**WHAT YOU HAVE TO DO**
Only the lines from the one with "Select row 2 header" through the final line below belong in the answer, copied exactly and without pictures.

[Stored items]

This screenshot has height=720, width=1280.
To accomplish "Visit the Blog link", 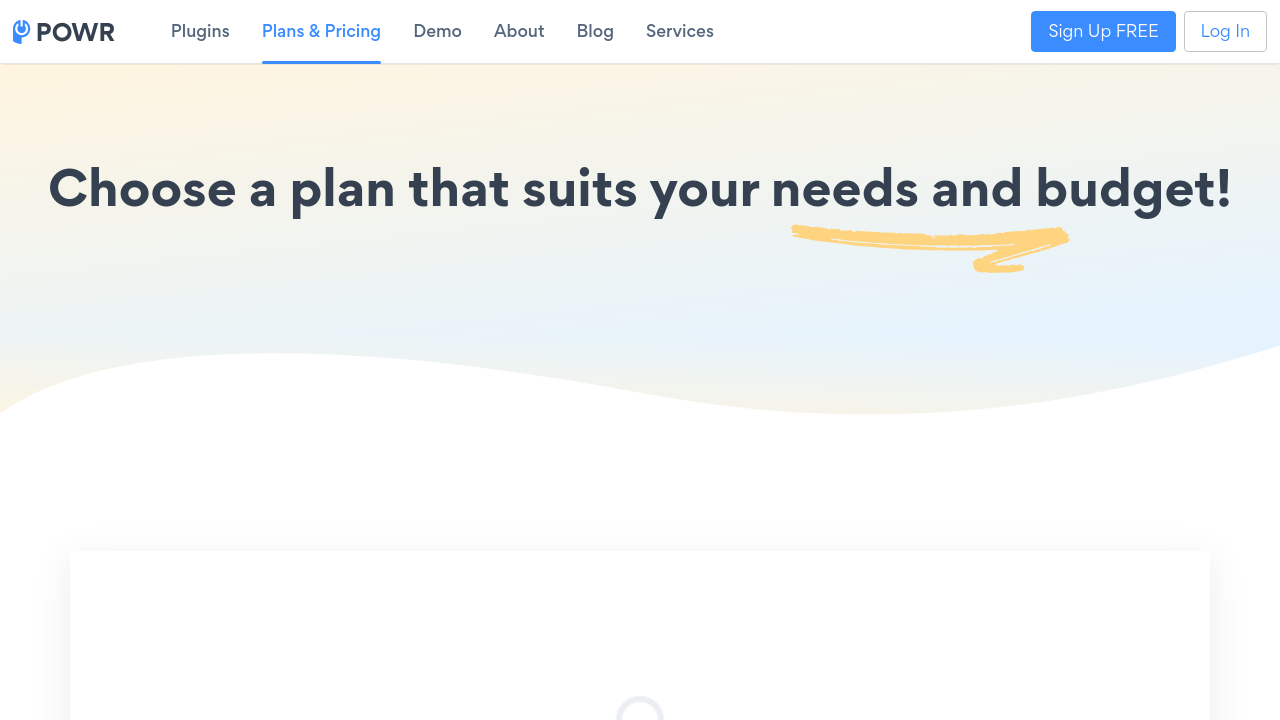I will (595, 31).

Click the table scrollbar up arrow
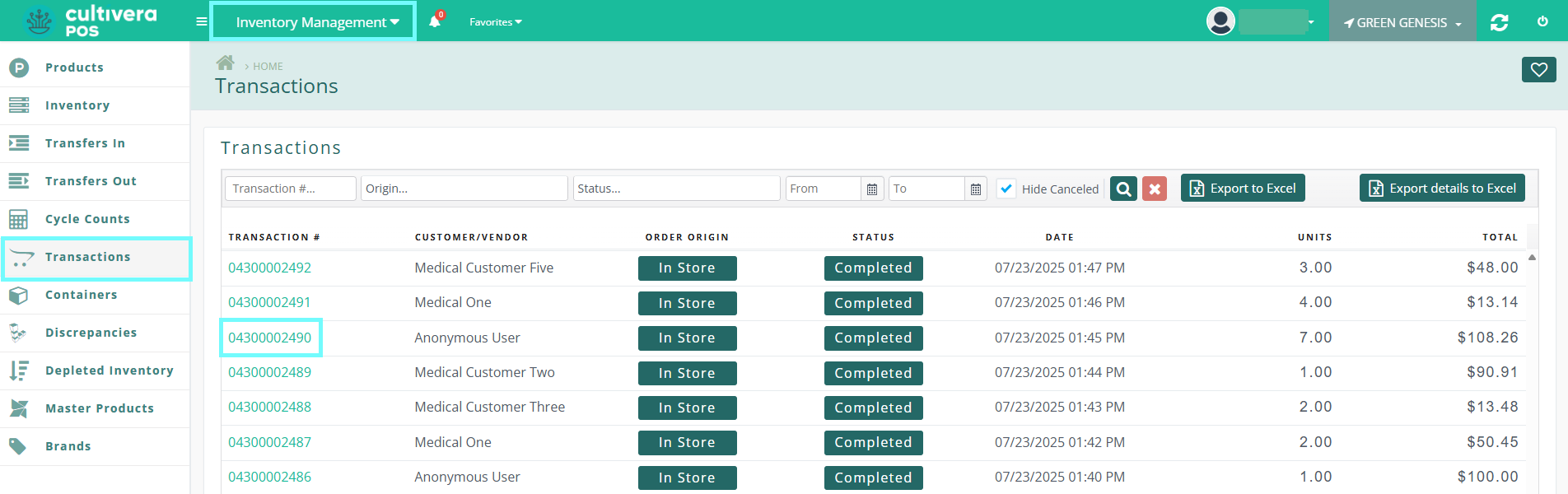click(x=1532, y=258)
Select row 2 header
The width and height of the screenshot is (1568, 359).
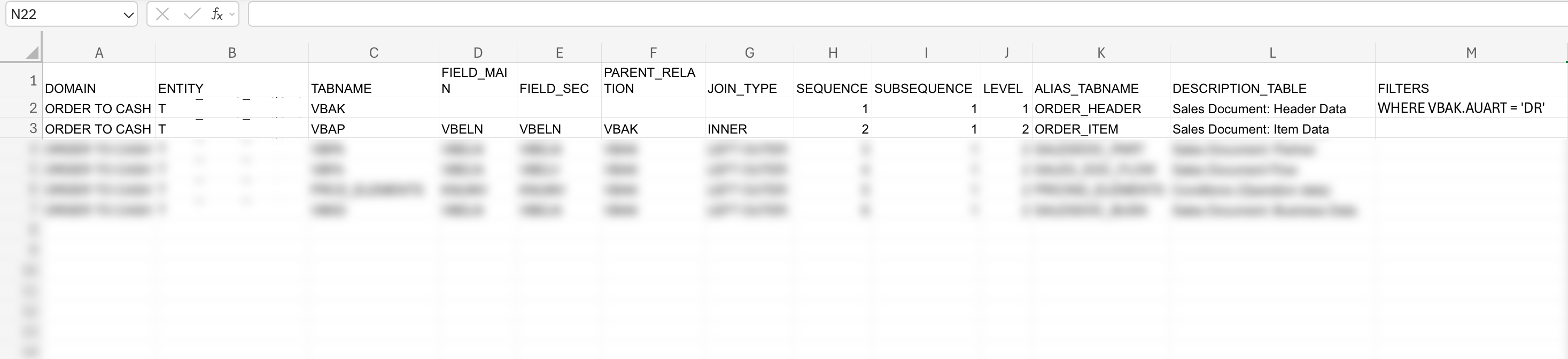(x=33, y=108)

**TASK SOLUTION**
Select row 2 header
The width and height of the screenshot is (1568, 359).
(x=33, y=108)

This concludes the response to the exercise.